SANs: EMC VMAXe and HP 3PAR V400


If you’re in the market for a new enterprise-class storage array, both EMC and HP/3PAR have good options for you. Toward the end of 2011, we began evaluating solutions from these two vendors with whom we have history and solid relationships. On the EMC side, we’ve grown up through a CX300 in 2006 and into two CX3-40’s in 2008. At the end of 2008, we deployed a 3PAR T400 at our production site and brought back that CX3-40 to consolidate it with the one at our HQ. It’s been three years hence, and our needs call for new tech.

As is the nature of technology, storage has made leaps and bounds since 2008. What once was unique and elevating to 3PAR–wide striping and simplified provisioning from one big pool of disks–has become common place in arrays of all classes. We used to liken it to replacing the carpet in a room with furniture. It’s a real chore when you have to painstakingly push all the chairs and tables into a corner (or out of the room altogether!) when you want to improve or replace the carpet. With disk abstraction and data-shifting features, though, changes and optimizations can be made without the headaches.

SAN Winner: HP 3PAR V400


At the end of the day, it wasn’t the minor technological differences that made the decision for us. Sure, we believed that EMC’s VMAXe was the truly enterprise-class array. The ace, though, was product positioning.

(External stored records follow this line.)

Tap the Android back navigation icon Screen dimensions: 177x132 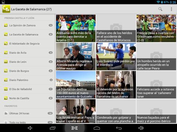pyautogui.click(x=119, y=128)
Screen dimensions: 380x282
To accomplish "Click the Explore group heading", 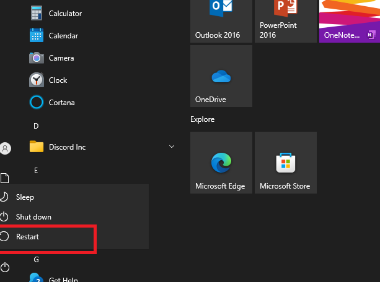I will point(203,119).
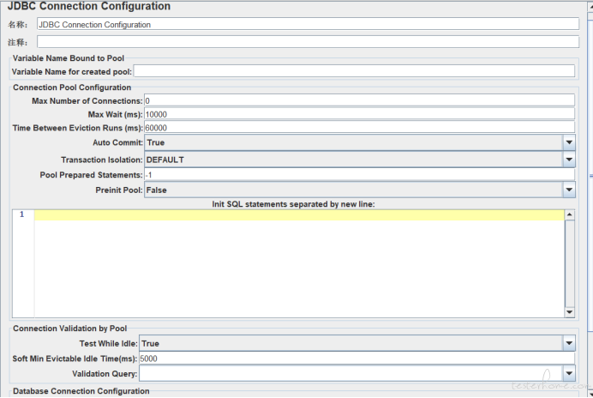593x398 pixels.
Task: Click line 1 of Init SQL editor
Action: click(297, 215)
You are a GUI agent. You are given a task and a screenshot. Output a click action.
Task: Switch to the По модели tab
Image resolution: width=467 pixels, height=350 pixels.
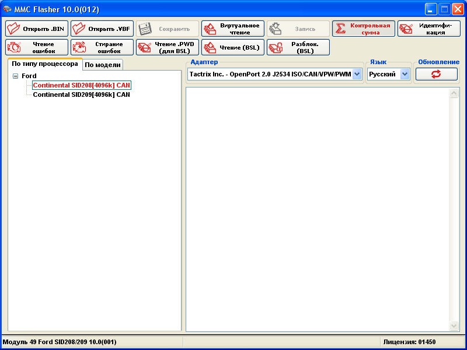tap(103, 65)
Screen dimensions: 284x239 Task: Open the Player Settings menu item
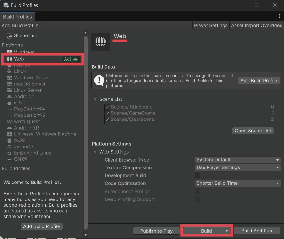(211, 25)
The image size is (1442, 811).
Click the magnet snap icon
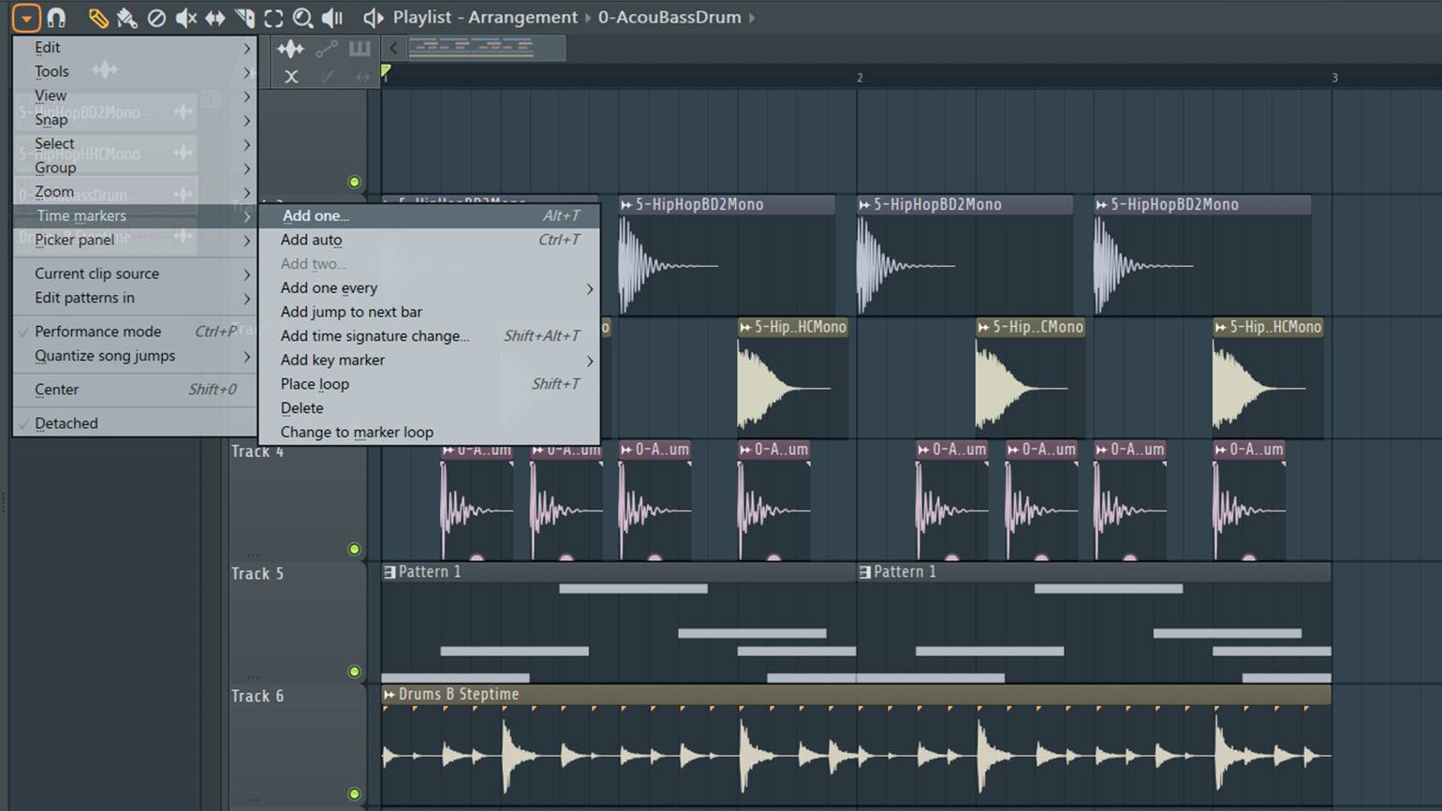(56, 17)
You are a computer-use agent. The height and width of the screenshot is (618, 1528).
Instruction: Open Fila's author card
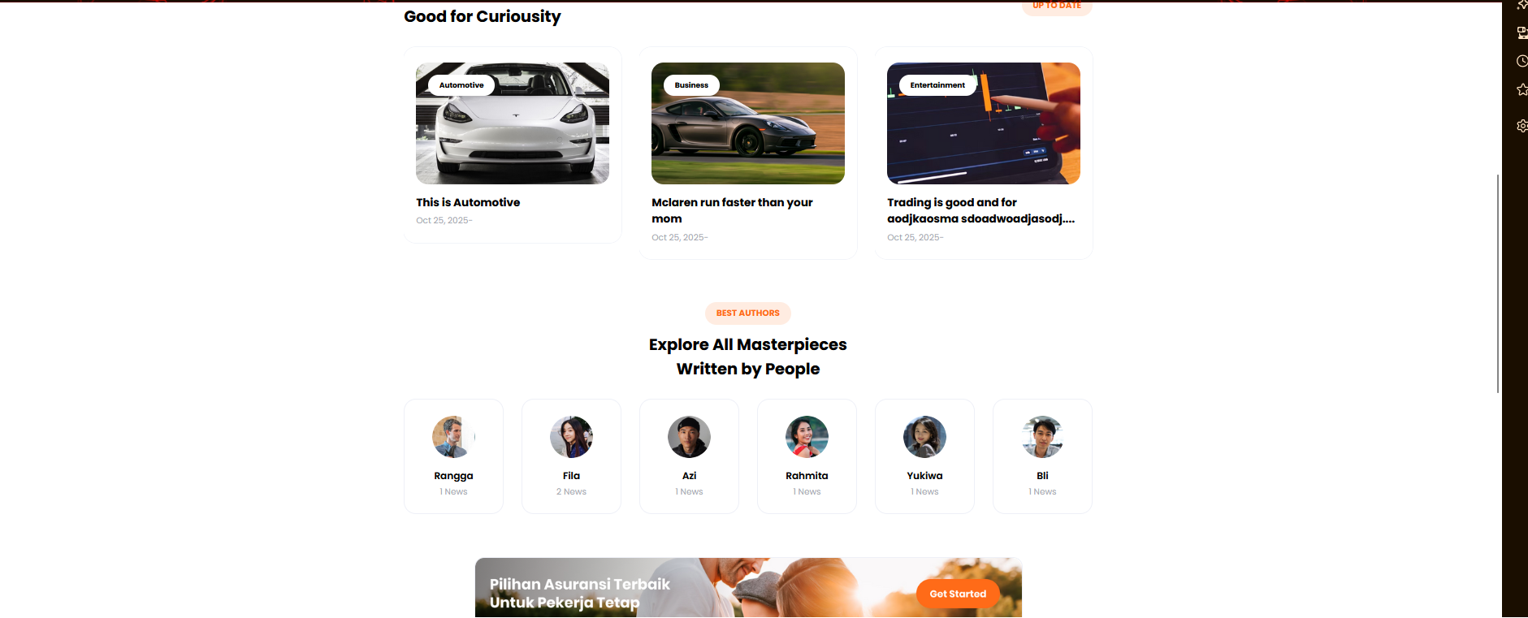pos(571,456)
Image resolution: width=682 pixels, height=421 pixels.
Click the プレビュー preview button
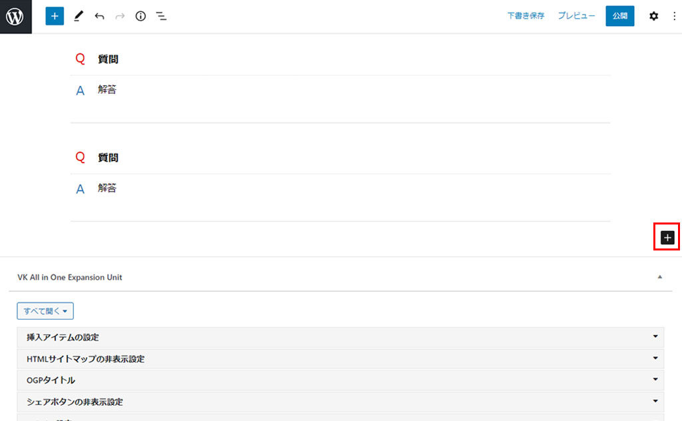click(x=576, y=16)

We have two SANs. We have a CLARiiON CX3-40 from EMC, which is legacy and as the market sometimes calls it, monolithic. It needs to go. We also have a 3PAR T400, which is as flexible as the day we bought it and has plenty of life left in it, due to its architecture (even though we acquired it in 2008). Thus, when the cards were on the table, only HP had the ability to offer a “free” upgrade to our T400 as well as the new V400.

The upgrade turns our T-series into a multi-tier array with SSD, FC, and NL, and the V-series replaces our aging CLARiiON. EMC tried to compete, but all they could offer was a “deal” less appealing than the original single-array proposition.

Honestly, I felt bad for them, because there was nothing they could do unless they literally took a deep loss (no funny money about it). HP’s solution was the equivalent of two new, good, flexible, low-maintenance SANs. EMC just learned how to be flexible and match 3PAR, so their older arrays (one of which was part of their attempt at competition) just didn’t equate.

It’s going to be another hard sell in 2-3 years when we open the next RFP, because HP/3PAR will now have a monopoly on the floor. Who knows, though? Maybe HP will stumble with their new golden egg, or maybe EMC will figure out how to undercut HP with price while not sacrificing features. For now, the trophy goes to HP. Congrats.

HP 3PAR: AO Update…Sorta


I wish there was an awesome update that I’ve just been too preoccupied to post, but it’s more of a “well. . . .” After talking with HP/3PAR folks a couple months back and re-architecting things again, our setup is running pretty well in a tiered config, but the caveats in the prior post remain. Furthermore, there are a few stipulations that I think HP/3PAR should provide customers or that customers should consider themselves before buying into the tiered concept.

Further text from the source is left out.